ISSUE: Is partition inter-vivos, and sale based on such partition valid? Does a last will supercede that of
the partition inter-vivos?
HELD: Yes. When a person makes a partition by will, it is imperative that such partition must be
executed in accordance with the provisions of the law on wills; however, when a person makes the
partition of his estate by an act inter vivos, such partition may even be oral or written, and need not be
in the form of a will, provided that the partition does not prejudice the legitime of compulsory heirs. xxx
The Deeds of Sale are not contracts entered into with respect to future inheritance but a contract
perfected and consummated during the lifetime of Manuela Buenavista who signed the same and gave
her consent thereto. Such partition inter vivos, executed by the property owner herself, is valid. It
would be unjust and inequitable to allow Manuela Buenavista Vda. de Chavez to revoke the sales she
herself authorized as well as the sale she herself executed in favor of her son only to execute a
simulated sale in favor of her daughter Raquel who had already profited from the sale she made of the
property she had received in the partition inter vivos.

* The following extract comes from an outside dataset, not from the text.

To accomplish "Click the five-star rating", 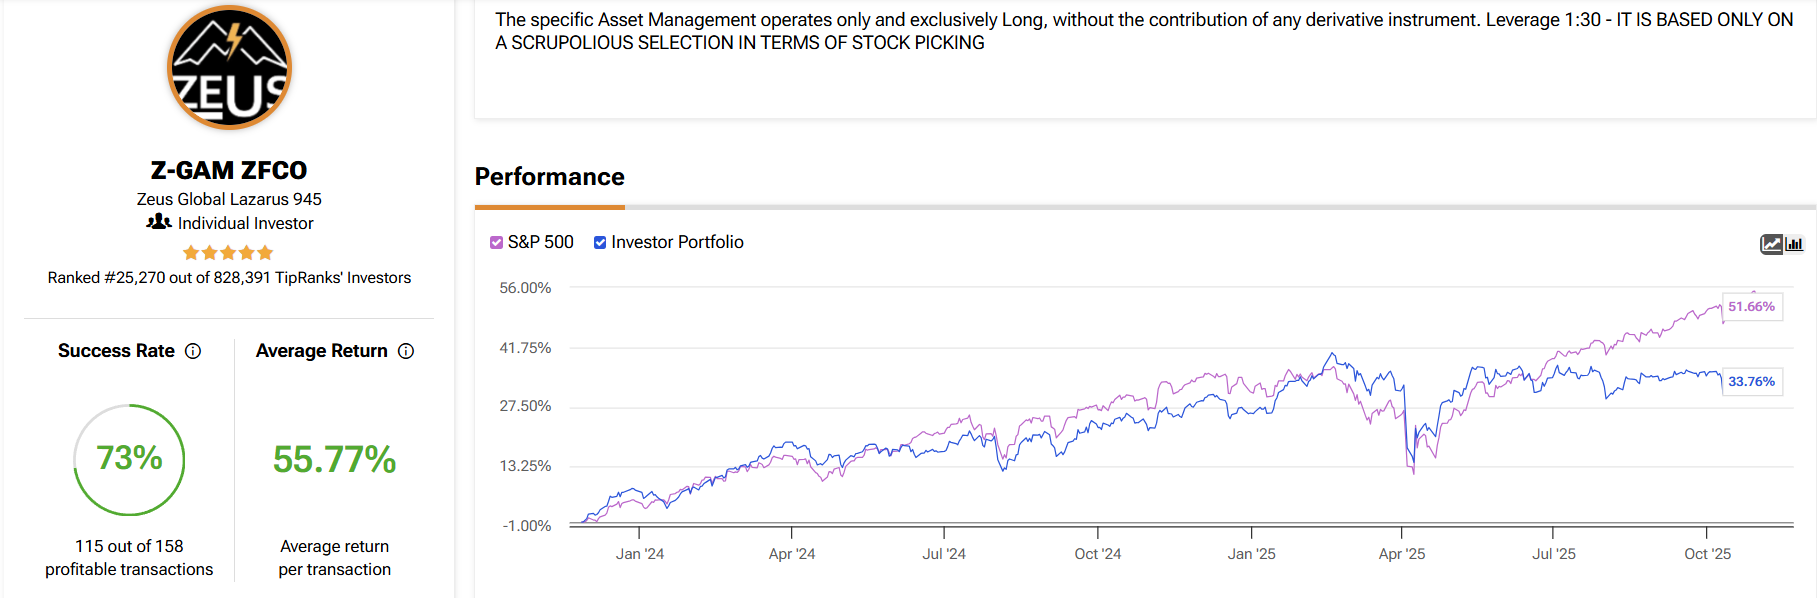I will [x=228, y=253].
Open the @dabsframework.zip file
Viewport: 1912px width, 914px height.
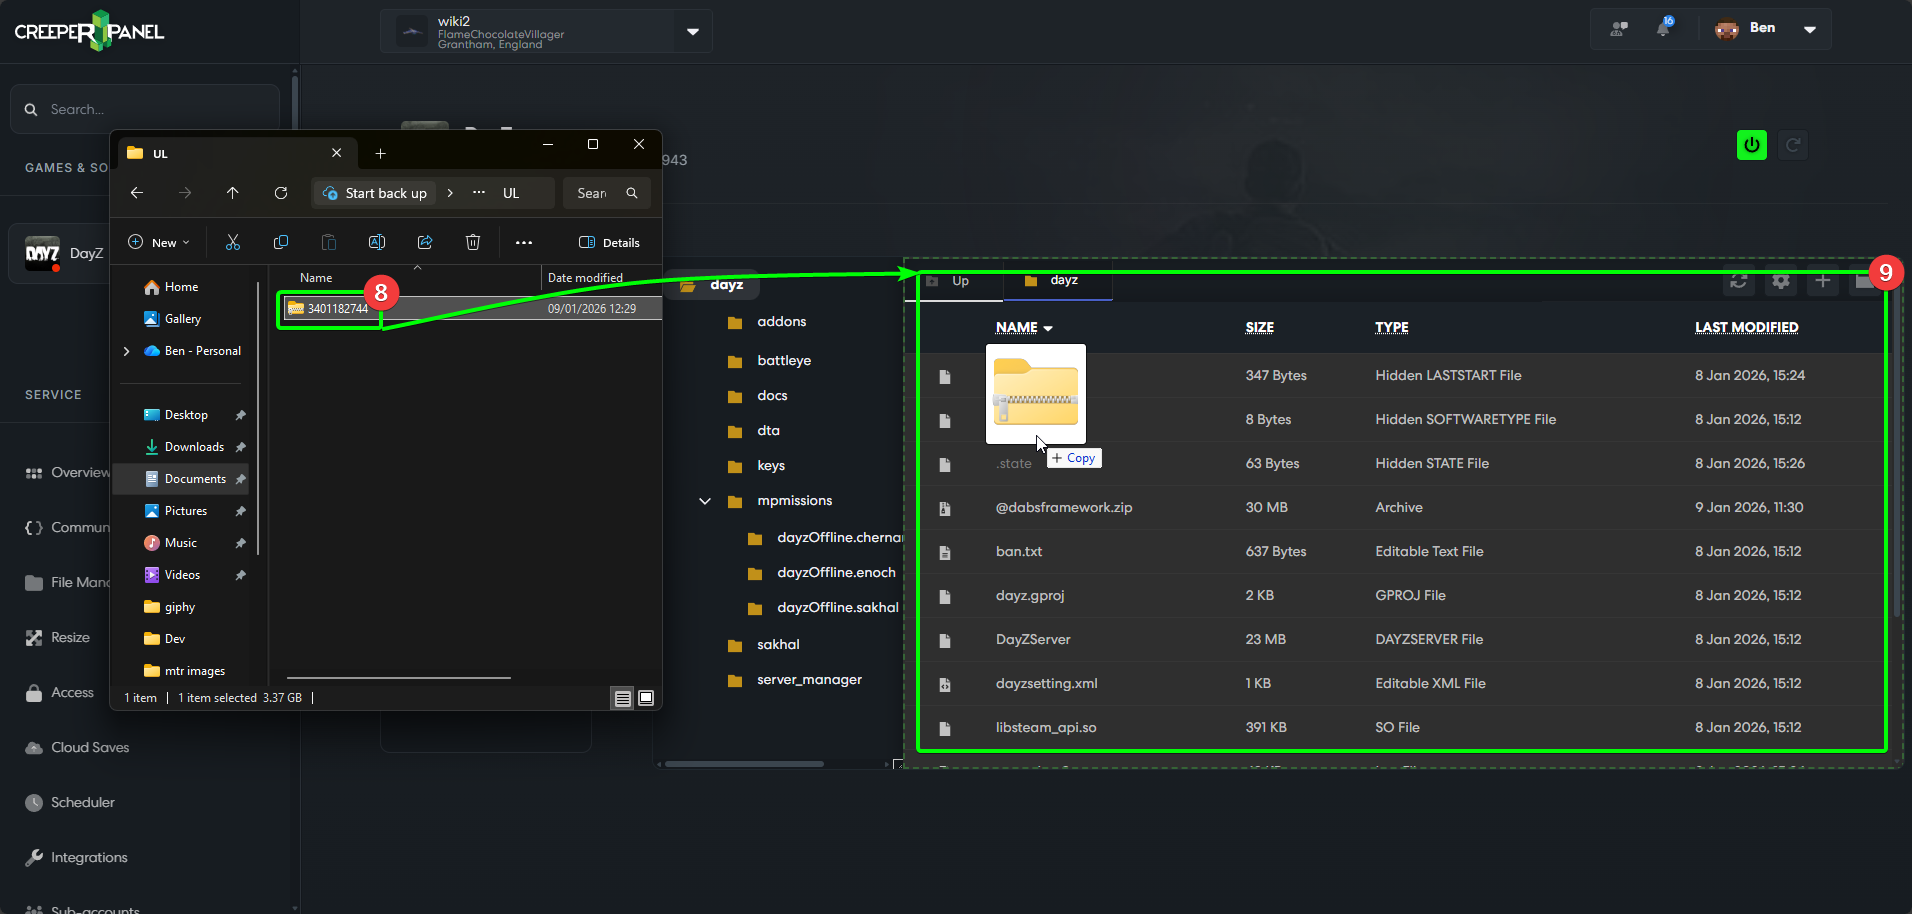click(x=1063, y=507)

LITONJUA v. MONTILLA GR No.L-4170, January 31, 1952, 90PHIL757 90 PHIL 757
FACTS: Pedro Litonjua obtained a judgment against Claudio Montilla for the payment of a sum of
P4,039. Failing to find or identify a property of Claudio to be levied, petitioner then proceeded to file a
claim in the intestate proceeding of the estate of Agustin Montilla Sr, father of the deceased. The estate
has not yet been properly probated. ISSUE: Could the petitioner succeed in collecting the debt as against
the estate of the debtor's deceased parent?

HELD: No. In the case of Ortiga Brothers and Co. vs. Enage and Yap Tico, 18 Phil. 345, it was held that
the creditor of the heirs of a deceased person is entitled to collect his claim out of the property which
pertains by inheritance to said heirs, only after the debts of the testate or intestate have been paid and
when the net assets that are divisible among the heirs are known, because the debts of the deceased
must first be paid before his heirs can inherit. It was therein also held that a person who is not a
creditor of a deceased, testate or intestate, has no right to intervene either in the proceedings brought
in connection with the estate or in the settlement of the succession. The foregoing pronouncements are
perfectly applicable to the case at bar, because the appellant is not a creditor of the deceased Agustin
Montilla, Sr. and he seeks to collect his claim out of the inheritance of Claudio Montilla, an heir, before
the net assets of the intestate estate have been determined.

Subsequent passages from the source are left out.